Point of View: Sussing out the truth on section-line easements

A recent petition to remove or “vacate” a section line easement near Dorothy Drive and East Skyline Drive has caused an outsized and at times vicious stir about private property and public access rights. I have lived near this section line for about five years and know some of the petitioners and opponents, and people I care about have been threatened in this dispute.

I’m writing this because it seems like a lot of people don’t know what a section line easement is. I certainly didn’t until I saw the petition to vacate it and started looking into it. I’ve been spending more time than I might like trying to find out what the heck it is and what it takes to close one. I’ve also been wondering if I’ll be able to walk and ski around Homer in 10 to 15 years, or if we’ll lose that, because too many property owners choose to close off access to trails that people have been using for a long time.
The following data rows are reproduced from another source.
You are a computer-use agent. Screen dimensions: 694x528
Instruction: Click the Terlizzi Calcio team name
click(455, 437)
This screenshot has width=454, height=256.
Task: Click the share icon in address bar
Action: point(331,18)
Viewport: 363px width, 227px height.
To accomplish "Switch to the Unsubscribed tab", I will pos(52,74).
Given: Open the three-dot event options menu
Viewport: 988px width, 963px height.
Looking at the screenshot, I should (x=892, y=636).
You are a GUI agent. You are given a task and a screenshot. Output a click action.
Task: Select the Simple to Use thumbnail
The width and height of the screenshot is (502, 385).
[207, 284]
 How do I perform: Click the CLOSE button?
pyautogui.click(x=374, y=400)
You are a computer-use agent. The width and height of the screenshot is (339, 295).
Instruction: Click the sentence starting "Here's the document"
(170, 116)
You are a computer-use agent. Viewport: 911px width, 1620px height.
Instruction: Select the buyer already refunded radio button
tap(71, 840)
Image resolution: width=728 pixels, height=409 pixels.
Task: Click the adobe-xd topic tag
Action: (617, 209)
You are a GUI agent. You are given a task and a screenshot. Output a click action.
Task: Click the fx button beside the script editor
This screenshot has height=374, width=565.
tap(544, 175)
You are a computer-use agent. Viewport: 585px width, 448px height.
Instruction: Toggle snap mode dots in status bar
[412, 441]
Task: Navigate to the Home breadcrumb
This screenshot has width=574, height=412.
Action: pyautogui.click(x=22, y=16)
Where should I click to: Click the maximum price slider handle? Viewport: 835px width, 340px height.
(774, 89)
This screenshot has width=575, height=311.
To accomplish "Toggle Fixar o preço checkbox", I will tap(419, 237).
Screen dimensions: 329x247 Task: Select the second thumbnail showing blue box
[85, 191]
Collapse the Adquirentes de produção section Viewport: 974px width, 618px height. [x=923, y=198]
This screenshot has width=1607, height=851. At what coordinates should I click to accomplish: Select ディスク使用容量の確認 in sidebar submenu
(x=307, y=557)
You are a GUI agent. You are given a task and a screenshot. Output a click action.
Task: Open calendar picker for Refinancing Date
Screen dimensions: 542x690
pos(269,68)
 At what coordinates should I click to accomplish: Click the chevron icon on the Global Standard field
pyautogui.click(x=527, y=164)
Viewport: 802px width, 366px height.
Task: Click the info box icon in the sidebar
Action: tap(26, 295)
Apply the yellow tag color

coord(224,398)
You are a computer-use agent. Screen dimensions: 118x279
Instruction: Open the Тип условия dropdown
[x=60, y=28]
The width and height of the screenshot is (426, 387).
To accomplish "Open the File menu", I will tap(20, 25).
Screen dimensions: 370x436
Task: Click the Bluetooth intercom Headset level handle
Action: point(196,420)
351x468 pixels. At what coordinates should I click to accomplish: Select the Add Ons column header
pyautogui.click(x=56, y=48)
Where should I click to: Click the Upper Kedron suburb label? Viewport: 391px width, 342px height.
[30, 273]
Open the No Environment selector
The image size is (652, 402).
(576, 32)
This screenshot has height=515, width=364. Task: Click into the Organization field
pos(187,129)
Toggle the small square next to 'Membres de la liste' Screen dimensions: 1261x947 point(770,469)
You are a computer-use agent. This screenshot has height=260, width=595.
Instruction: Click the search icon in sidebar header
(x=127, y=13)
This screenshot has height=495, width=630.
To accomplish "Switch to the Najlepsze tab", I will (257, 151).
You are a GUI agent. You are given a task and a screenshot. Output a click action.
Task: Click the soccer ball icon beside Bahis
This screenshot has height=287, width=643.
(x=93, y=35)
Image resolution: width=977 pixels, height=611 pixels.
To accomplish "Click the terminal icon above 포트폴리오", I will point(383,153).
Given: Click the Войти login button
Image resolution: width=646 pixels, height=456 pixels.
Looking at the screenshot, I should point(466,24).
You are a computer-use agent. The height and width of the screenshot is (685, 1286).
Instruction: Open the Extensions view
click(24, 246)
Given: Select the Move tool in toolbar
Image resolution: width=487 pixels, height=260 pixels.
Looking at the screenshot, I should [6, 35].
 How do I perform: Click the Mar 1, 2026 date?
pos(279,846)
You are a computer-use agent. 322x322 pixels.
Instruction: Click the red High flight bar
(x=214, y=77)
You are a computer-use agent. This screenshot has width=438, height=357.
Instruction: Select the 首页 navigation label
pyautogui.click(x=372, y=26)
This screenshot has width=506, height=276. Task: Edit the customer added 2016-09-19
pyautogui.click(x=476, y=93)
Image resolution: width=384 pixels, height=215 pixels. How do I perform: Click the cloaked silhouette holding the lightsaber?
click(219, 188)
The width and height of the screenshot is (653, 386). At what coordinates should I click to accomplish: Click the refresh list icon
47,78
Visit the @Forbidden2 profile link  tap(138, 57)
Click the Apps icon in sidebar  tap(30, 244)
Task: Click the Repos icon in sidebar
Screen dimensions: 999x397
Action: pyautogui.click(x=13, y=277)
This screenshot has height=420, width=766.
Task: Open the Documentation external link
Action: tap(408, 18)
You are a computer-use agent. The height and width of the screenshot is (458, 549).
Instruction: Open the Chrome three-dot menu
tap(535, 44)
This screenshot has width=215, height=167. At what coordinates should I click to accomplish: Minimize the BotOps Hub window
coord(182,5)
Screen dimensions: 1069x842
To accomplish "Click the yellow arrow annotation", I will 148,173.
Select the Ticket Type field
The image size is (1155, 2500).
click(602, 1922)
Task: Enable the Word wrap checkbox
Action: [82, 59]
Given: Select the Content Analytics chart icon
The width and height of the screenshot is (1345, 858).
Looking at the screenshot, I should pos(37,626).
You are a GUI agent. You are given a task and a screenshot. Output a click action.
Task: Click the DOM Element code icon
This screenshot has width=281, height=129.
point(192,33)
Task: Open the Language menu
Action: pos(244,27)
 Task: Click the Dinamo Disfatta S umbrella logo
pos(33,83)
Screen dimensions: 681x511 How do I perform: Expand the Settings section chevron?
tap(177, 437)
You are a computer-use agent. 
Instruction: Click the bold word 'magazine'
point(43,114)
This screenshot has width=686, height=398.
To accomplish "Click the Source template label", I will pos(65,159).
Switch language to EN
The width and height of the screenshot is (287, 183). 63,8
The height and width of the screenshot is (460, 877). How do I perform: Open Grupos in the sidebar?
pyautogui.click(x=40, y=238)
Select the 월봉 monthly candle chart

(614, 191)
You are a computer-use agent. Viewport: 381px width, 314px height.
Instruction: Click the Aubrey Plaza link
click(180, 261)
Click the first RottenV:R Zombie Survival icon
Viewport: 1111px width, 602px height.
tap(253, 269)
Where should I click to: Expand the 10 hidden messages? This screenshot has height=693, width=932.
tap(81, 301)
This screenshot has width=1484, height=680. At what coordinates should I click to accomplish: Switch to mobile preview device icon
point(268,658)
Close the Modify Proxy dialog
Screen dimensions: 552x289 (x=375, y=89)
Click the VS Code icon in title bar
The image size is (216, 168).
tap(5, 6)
Here’s some of what I’ve found: A section line easement is a public access right that may go across private land. Section lines are a grid of surveying lines every mile that go all over Alaska; and section line easements are all over the Lower 48 and most of Europe. Alaska’s section lines are visible on the Kenai Peninsula Borough’s online parcel viewer. Public easements along the section lines are for the use and benefit of the public for commerce, recreation, transportation, or providing access to a traditional outdoor activity, a lot like a road (AS 38.04.055). It is not legal for the owners of the land underlying a pubic easement to block access. Neither is it legal for the public using the section line easement to trespass or harvest anything on the private land underlying an easement.

The Alaska Department of Natural Resources took over managing all public access easements in Alaska in the early 2000s, and in response to comments at that time, gave a pretty good response to some common misconceptions: “Access easements have a very long and well-established history in Western law… A landowner who buys property subject to a public access easement cannot legally control or prevent public access, just as a landowner who buys property with the mineral rights reserved cannot control or prevent mineral development.”

According to DNR staff, vacating a section line access easement like the one on Dorothy Drive is generally rare, and you have to show that the vacation is in the state’s interest — for example, the easement is a threat to public safety (AS 38.04.058), and then also provide equal or better alternative access (11 AAC 51.065).

The fact of the matter is though, people generally don’t use section line easements that much, because they are a grid that disregards geography and can be pretty tough to use a lot of the time. The Dorothy Drive controversy has highlighted for me the fact that there are so many trails around Homer that have been used for a long time but have no public access easements on them, and I think there is the need for a local organization like the Fairbanks Interior Alaska Trails and Parks Foundation to legally establish old and popular trails around here. To keep trails protected for the future, we need to create prescriptive easements for our traditional trails. But that’s another subject.

Penelope Haas has worked in commercial fisheries for the past 10 years, both as a salmon fisherman and as a technician for the Alaska Department of Fish and Game.

During the rest of the year, she works as an environmental consultant in Homer.